Enkiar, again. That was where the slaver caravan had been heading. That was where Ahrmin had hired the assassins. What did it all mean?

Well, he'd find out soon enough.

"Aeia told me that you're going to Enkiar. She didn't say where you would be going after that."

He shrugged. "I guess that depends on what happens there. Maybe back here, maybe on another raid." And maybe to the source of the slavers' guns. Not only was there a score to be settled there, but even light trading in slaver guns and powder had to be stopped.

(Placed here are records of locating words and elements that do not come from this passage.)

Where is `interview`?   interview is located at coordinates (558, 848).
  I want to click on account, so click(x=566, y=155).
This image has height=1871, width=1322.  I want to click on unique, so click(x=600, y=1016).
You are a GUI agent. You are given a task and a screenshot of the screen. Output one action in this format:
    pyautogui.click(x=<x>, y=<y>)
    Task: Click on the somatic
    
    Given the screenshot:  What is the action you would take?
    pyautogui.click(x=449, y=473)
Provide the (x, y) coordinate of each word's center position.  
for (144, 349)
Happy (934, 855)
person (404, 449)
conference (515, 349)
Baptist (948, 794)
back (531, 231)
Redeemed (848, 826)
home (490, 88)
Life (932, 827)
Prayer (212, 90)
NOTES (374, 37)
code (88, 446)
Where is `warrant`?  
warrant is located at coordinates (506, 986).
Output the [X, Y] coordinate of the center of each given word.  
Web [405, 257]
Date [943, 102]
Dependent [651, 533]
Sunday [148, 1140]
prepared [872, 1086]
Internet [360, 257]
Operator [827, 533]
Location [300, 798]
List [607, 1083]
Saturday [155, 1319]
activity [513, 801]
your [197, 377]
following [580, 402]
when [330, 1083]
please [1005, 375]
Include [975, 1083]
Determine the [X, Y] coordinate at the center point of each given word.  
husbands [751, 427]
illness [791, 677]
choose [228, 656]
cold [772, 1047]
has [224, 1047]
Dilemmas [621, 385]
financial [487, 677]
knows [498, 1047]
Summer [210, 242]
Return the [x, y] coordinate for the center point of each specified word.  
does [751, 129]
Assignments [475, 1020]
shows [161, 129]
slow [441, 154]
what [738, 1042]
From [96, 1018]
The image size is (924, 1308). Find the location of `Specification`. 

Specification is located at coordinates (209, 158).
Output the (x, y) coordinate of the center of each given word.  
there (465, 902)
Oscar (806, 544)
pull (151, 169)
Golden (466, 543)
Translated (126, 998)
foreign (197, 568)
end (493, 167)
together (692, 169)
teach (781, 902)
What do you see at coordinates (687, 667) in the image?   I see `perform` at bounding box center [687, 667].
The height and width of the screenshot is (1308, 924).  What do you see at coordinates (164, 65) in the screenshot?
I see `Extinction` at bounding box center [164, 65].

"You owe me, Karl Cullinane. You owe me for my son. I wish to collect on that debt."

He looked her full in the face. "How?"

"You know my husband. Zherr isn't going to survive this war. I'm likely never to see him again. Unless . . ."

"Unless what?" Dammit, couldn't anyone speak plainly?

"Unless you take me back to Bieme. I want to go home, Karl Cullinane. And I want your word." She gripped his hand. "I want your word that if it's humanly possible, you'll take me home, after Enkiar. That's little enough payment for my son's life."

"Baroness—"

"Isn't it?"

"Yes, but—"

"Do I have your word? This . . . word of Karl Cullinane that you prize so much?"

"You have it."

"There is one more thing."

"Yes?"

"Thomen. He is to stay here, to be sent with another party. I won't have him around you."